While the Air Weapons Team was providing support at the first engagement area they were informed by ground troops that they were receiving small arms fire from the south/southwest. The crew for Crazyhorse 1/8 then located multiple individuals with weapons about 400 meters east of coalition forces and was given clearance to engage the targets. However, the co-pilot/gunner then observed a child and some other non-combatants in the vicinity of the individuals and decided to hold off on the engagement until the non-combatants were clear. After the non-combatants were clear Crazyhorse 1/8 engaged the targets. The crew for Crazyhorse 1/9 could not engage due to target obfuscation from buildings and dust.

The team observed several individuals from this group, some possibly wounded, run into a large multistory building. The co-pilot/gunner for Crazyhorse 1/9 spotted three individuals near this building get into a red SUV and drive away to the west. For about 5 to 10 minutes the team diverted its attention to this vehicle. However, according to the co-pilot for Crazyhorse 1/8 they failed to positively identify the occupants as combatants and returned to the previous engagement area.

==== Attack on building per U.S. Army report account ====
The events between the attack on the van and the attack on the building (approximately 30 minutes) were not captured on the leaked video footage.
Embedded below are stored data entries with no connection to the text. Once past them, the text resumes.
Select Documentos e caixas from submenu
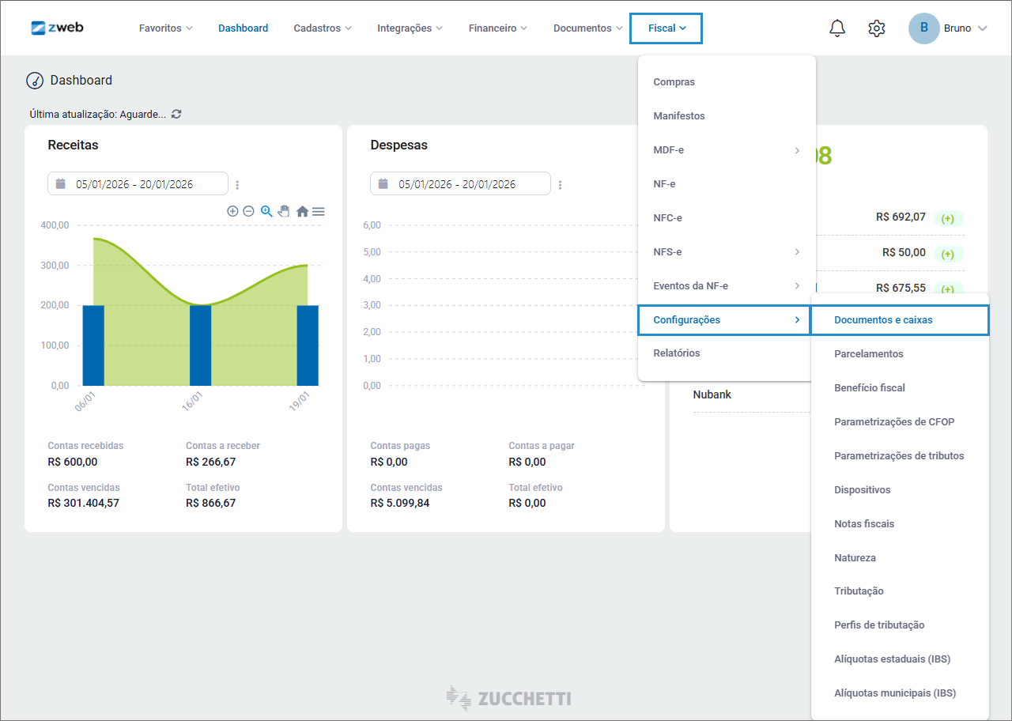Image resolution: width=1012 pixels, height=721 pixels. coord(899,320)
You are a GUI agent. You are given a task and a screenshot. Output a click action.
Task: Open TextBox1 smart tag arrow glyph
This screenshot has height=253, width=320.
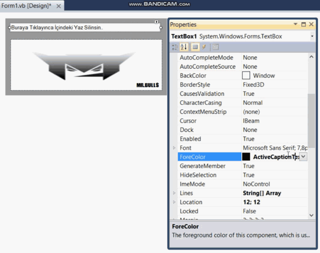click(x=156, y=22)
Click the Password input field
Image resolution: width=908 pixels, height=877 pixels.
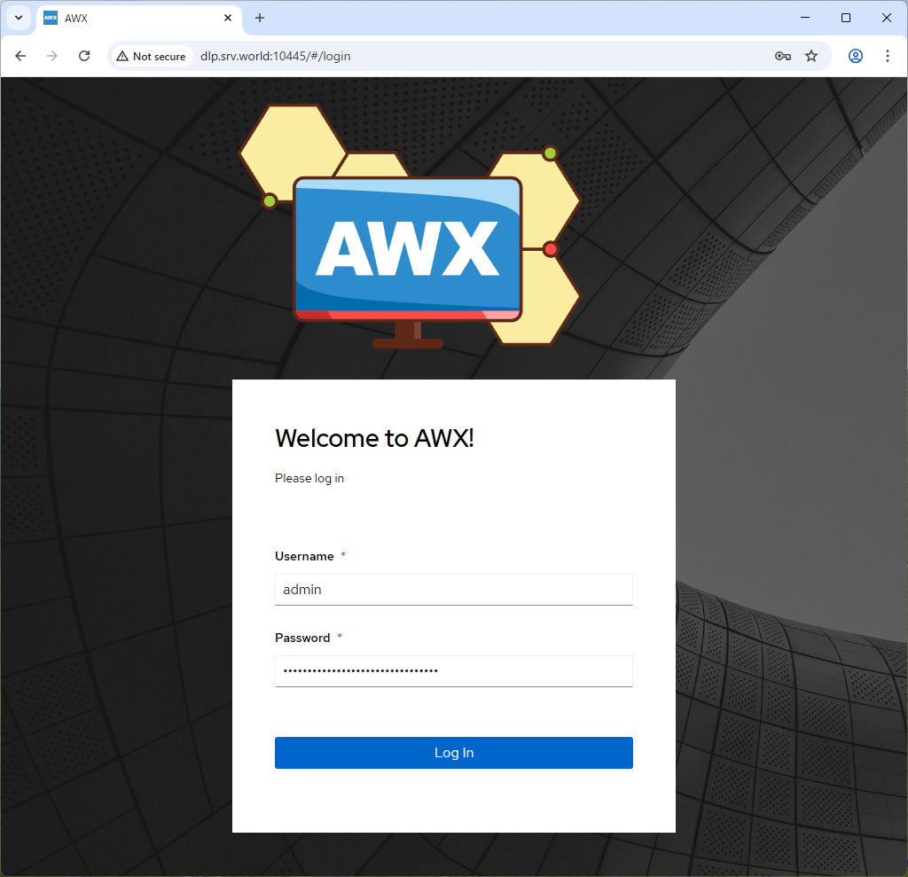(453, 671)
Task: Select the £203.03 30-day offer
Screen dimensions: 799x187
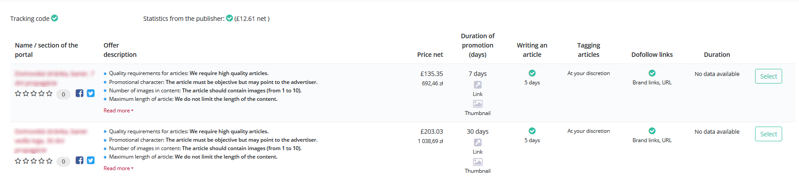Action: (x=768, y=134)
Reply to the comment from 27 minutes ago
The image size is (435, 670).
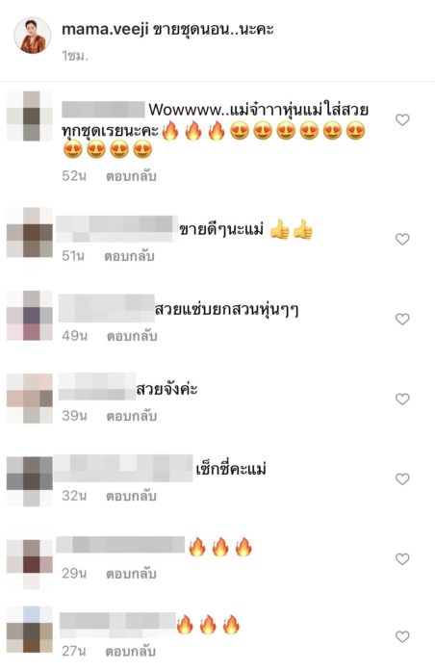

The military did not include the attack on the building in their report.

==== Julian Assange's comments regarding U.S. Army report ====
Assange responded to the investigation report released by the Army in an interview with Democracy Now!, stating that "the tone and language is all about trying to find an excuse for the activity. ... It's very clear that this is the approach, to try and find any mechanism to excuse the behavior, and that is what ended up happening."

== Awards ==
In May 2011, the Barcelona Human Rights Film Festival awarded the investigative film Collateral murder, Hellfire, done by Kristinn Hrafnsson, WikiLeaks spokesperson, and Ingi Ingason, with the award for International Journalism and Human Rights.

In June 2011, the Federation of German Scientists (VDW) awarded the "Whistleblower Award" to the person who made the video Collateral Murder public via WikiLeaks.

== Media representations ==
- The War You Don't See, a 2010 feature-length documentary film directed and presented by Australian journalist John Pilger, opens with the WikiLeaks footage of the attack.
- British musician M.I.A. used the WikiLeaks footage of the attack in visualisers for her 2010 mixtape Vicki Leekx, which were posted to her YouTube account in February 2011.
- Incident in New Baghdad, a 2011 Oscar-nominated short documentary film about the Baghdad airstrike.
- We Steal Secrets: The Story of WikiLeaks, a 2013 feature-length documentary film directed by Alex Gibney, includes the WikiLeaks footage of the attack.
- Documentary: Permission to Engage : "Collateral Murder" through the eyes of victims' families.
- Interview with Ethan McCord
- Representation (including audio) by Banksy, October 9, 2013. Part of Banksy's Better Out Than In month-long artwork series on the streets of New York City.
- The Source, a 2014 oratorio by Ted Hearne, included footage of the airstrike, as well as the faces of people reacting to it.
- Risk, a 2016 documentary on WikiLeaks founder Julian Assange, included the footage in its discussion
- Line in the Sand, a 2023 book by Reuters bureau chief Dean Yates about his struggles with post-traumatic stress disorder after his staff were killed in the attack.